Would be nice to know exactly.

But even 4% data loss in my opinion should not lead to DQ. Sometimes can bad sectors occur, o other HW issues might cause some of data loss.
But then node operator can copy all good data to the new drive. And can run the node further. Of course there can be some “panalties” or something like that for data loss. But node DQ does not look the right way to treat the node operators. Because it is not operators fault if HW fails.

node1 · December 29, 2023, 8:24pm

I’m using rsync not for recover the data. I’m using rsync to transfer data to the new drive
But will take a look at your recommended “ddrescue”.

By the way fsck passes this disk only with some minor issues.

Thank you.

daki82 · December 29, 2023, 8:24pm

its not about threatment of operators, its about integrity of the whole network.
this has top prio over every node. whos fault is not the factor here.

node1 · December 29, 2023, 8:28pm

Lets say 80% data transferred to new hdd and working there great. What is the reason to destroy it?

Ruskiem · December 29, 2023, 8:43pm

my experience is forget rsync, just take it offline and clone it in less than 1-2h with some program or with some docker station (like this https://www.youtube.com/watch?v=mFwdZplM9bg) even 1-2 days offline is nothing, and will recover fast, but You have fullcontro and can check the disk and make sure everything cloned.
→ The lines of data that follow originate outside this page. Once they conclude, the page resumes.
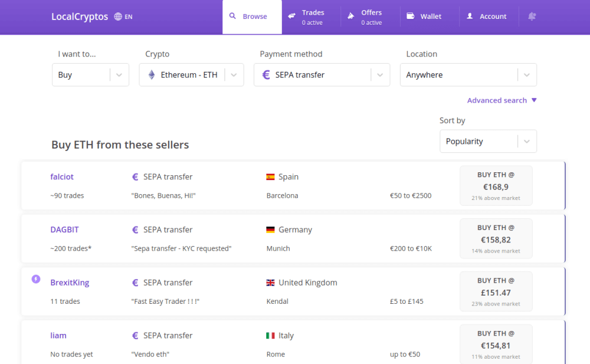Open the notifications bell icon
590x364 pixels.
(x=531, y=16)
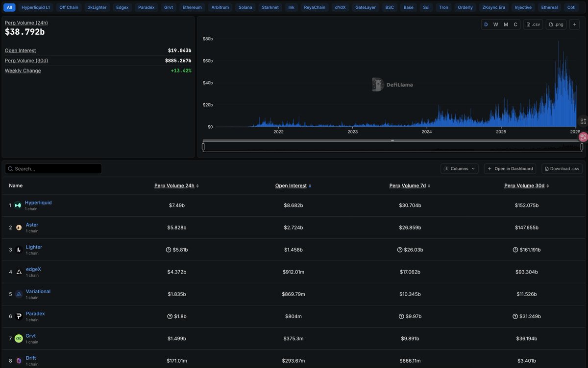Click the plus icon above the chart

[574, 24]

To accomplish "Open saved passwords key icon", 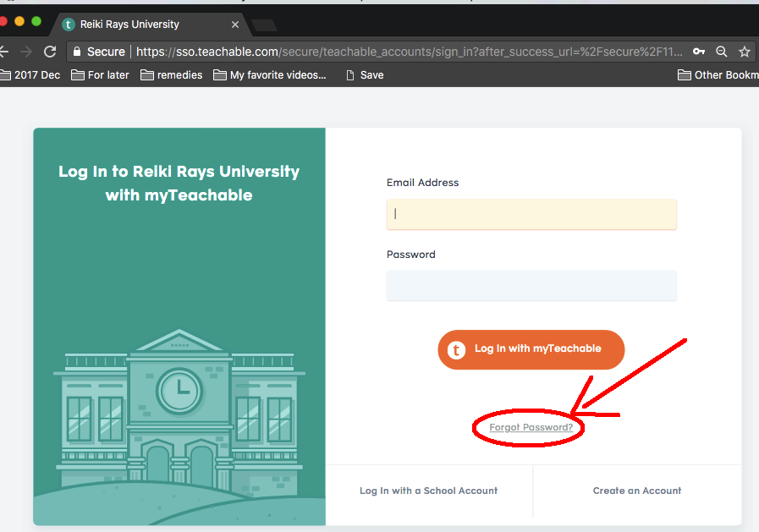I will coord(698,52).
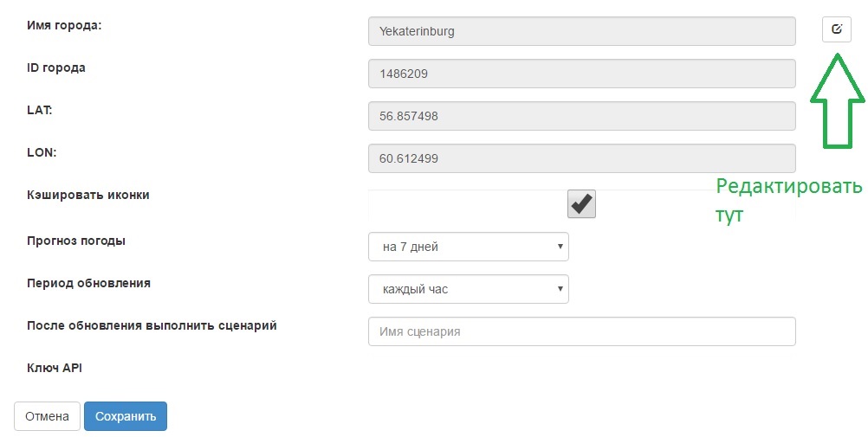This screenshot has height=437, width=868.
Task: Click the LON field 60.612499
Action: click(581, 158)
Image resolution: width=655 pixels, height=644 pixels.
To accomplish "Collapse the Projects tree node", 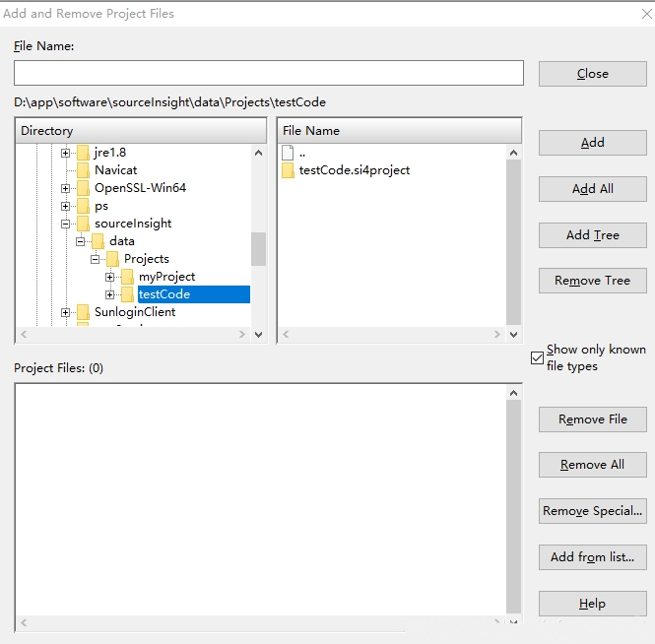I will pyautogui.click(x=96, y=259).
daki82 · December 29, 2023, 8:43pm

Satelites decide for themselve if the audited data is enough to keep the dataset (there are 4) active or not, if to much is lost, its to much, however the other satelites may continue with the node.
no matter how good the new disk is.

We sno face it all someday the drive dies. Then we decide start over with new node or let it rest, hopefully profitable. But under normal circumstances you can have more than one node running before the first drive dies.

depends on the distribution over the satelites, if the missing data is distributed over lets say 1% 1% 1% 17% then only one satelite will refuse to work with the node (thats what disqualifikation means technicaly)

Roxor · December 29, 2023, 9:12pm

I doubt fault has anything to do with it - though if a SNO has a HW failure: it’s exclusively their problem. Repairing lost data has a cost (paid to other SNOs) and the company has to maintain the satellites to detect and deal with it. I can understand Storj not wanting to continue to pay a SNO who has destroyed a certain amount of customer data.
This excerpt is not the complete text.